On Wed, Aug 15, 2012 at 7:35 AM, Dave Chinner <david@xxxxxxxxxxxxx> wrote:
> On Tue, Aug 14, 2012 at 10:42:21PM +0200, Stefan Priebe wrote:
>> Hello list,
>> i'm testing KVM with qemu, libiscsi, virtio-scsi-pci and
>> scsi-general on top of a nexenta storage solution. While doing
>> mkfs.xfs on an already used LUN / block device i discovered that the
>> unmapping / discard commands mkfs.xfs sends take a long time which
>> results in a lot of aborted scsi commands.
> Sounds like a problem with your storage being really slow at
>> Would it make sense to let mkfs.xfs send these unmapping commands in
>> small portations (f.e. 100MB)
> No, because the underlying implementation (blkdev_issue_discard())
> already breaks the discard request up into the granularity that is
> supported by the underlying storage.....
>> or is there another problem in the
>> patch to the block device? Any suggestions or ideas?
> .... which, of course, had bugs in it so is a muchmore likely cause
> of your problems.
> That said,the discard granularity is derived from information the
> storage supplies the kernel in it's SCSI mode page, so if the
> discard granularity is too large, that's a storage problem, not a
> linux problem at all, let alone a mkfs.xfs problem.
That is true.
But this particular issue seen in the network traces show that on this
particular storage array,
when a huge train of discards are sent, to basically discard the entire LUN,
the storage array may take many minutes to perform these discards,
during which time the array is unresponsive to any other I/O, on the
same LUN or on other LUNs.
This is definitely an issue with the i/o scheduler in the storage
array and not strictly in the linux kernel or mkfs.xfs.
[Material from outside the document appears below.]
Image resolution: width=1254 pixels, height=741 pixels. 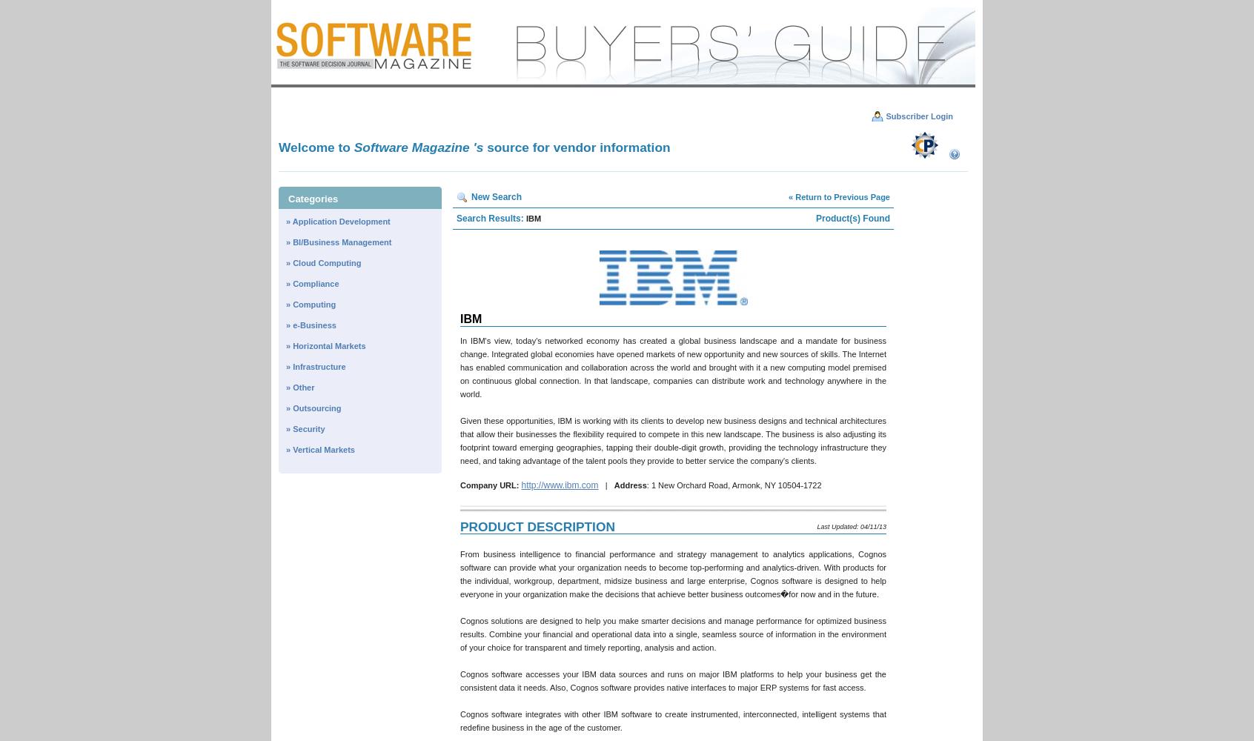 What do you see at coordinates (313, 199) in the screenshot?
I see `'Categories'` at bounding box center [313, 199].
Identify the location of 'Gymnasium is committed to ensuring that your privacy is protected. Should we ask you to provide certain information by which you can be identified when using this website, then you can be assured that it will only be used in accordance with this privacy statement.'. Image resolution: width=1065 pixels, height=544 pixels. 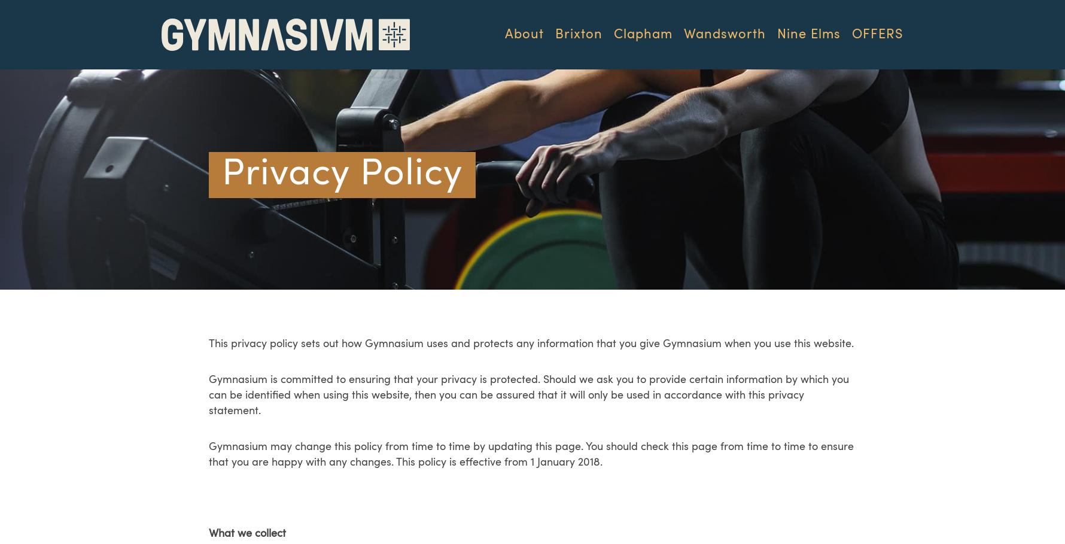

And this basically means that for these kind of arrays with this
discard behaviour, running a command that performs
a huge number of discards to discard the entire device will basically
act as a full denial-of-service attack,
since every lun and every host that is attached to the array will
experience a full outage for minutes.
This is definitely an issue with the array, BUT linux kernel and/or
userspace utilities can, and very often are,
implement tweaks to be more firendly towards and avoid triggering
unfortunate hw behaviour.
For example, linux kernel contains a "fix" for the pentium FDIV bug,
eventhoug there was never any issue in linux that needed fixing.
The only other realistic alternative is to provide warnings such as :
"Some storage arrays may have major performance problems if you run
mkfs.xfs that can cause a full outage for every single lun on that
array that lasts for many minutes. Unless you KNOW that your storage
arrray does not have such issue for a fact, you should never run
mkfs.xfs on a production system outside of a full scheduled outage
window. The full set of storage arrays where this is a potential issue
is not known".
I think it would be more storage array friendly to implement tweaks to
avoid triggering such issue son this, and possibly other arrays.